Le sublime sans artifice
Dans cette nouvelle pièce intitulée Mitten wir im Leben sind, « au cœur de la vie nous sommes », Anne Teresa de Keersmaeker continue de développer une intimité charnelle avec la musique. Elle retrouve ici Bach, l’un de ses compositeurs fétiches. Son écriture chorégraphique, tissée d’échos et de motifs, s’inspire de la complexité de la musique de Bach, où chaque élément, des plus évidents au plus discrets, contribue à l’harmonie de l’ensemble.
Dans la danse de Keersmaeker aussi, l’amplitude d’une course, la suspension d’un buste ou l’inclinaison ténue d’une tête pendant une fraction de seconde participent toutes à l’éclosion d’une beauté subtile et essentielle. Tout est là, mais rien de superfétatoire. De cette structure ouvragée en détail, comme de la partition de Bach, jaillit le sublime, dépouillé de tout artifice.
Une chorégraphie spirituelle
L’esthétique volontairement minimaliste, pas de décor, lumière sobre et tenues neutres, permet de saisir les points de rencontre entre la musique et la danse, une énergie commune où se mêlent le vibrato du violoncelle et le frémissement d’un port de bras, la rapidité de l’archet et la vélocité des jambes dans la course ou le saut.
Quand les notes s’entremêlent, les corps s’enroulent sur eux-mêmes et tournoient dans des sauts aussi légers que la mélodie.
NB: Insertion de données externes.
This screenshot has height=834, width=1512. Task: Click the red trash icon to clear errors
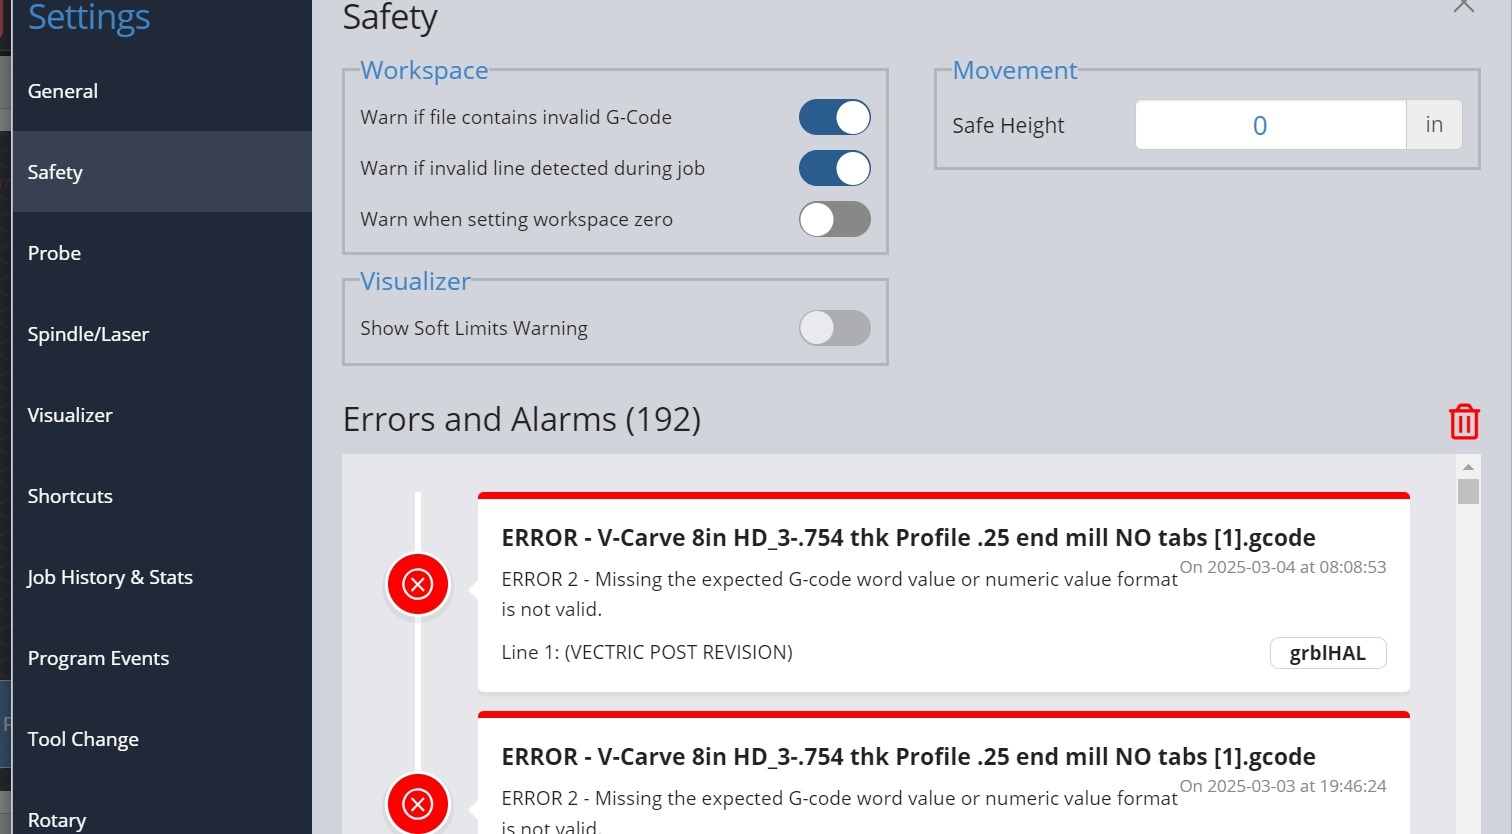click(1464, 421)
Avec les graves revient la pesanteur. Les danseurs semblent pris dans une lutte entre l’immobilité et la course, l’horizontalité et la verticalité, la mort et la vie.
Dans un mouvement interrompu, entre ombre et lumière, la beauté exigeante de la chorégraphie conduit l’âme vers des paysages philosophiques et spirituels. Le titre choisi par Anne Teresa peut, s’il le fallait, résumer cette quête existentielle.
Tirée d’une épitaphe de Luther inscrite sur la tombe de Pina Bausch, la phrase entière dit « au cœur de la vie nous sommes, entourés par la mort ». N’est-ce pas là toute la richesse et le mystère de la danse ? Comme la musique, si fragile qu’elle disparaît aussitôt née, et pourtant, incomparablement vivante.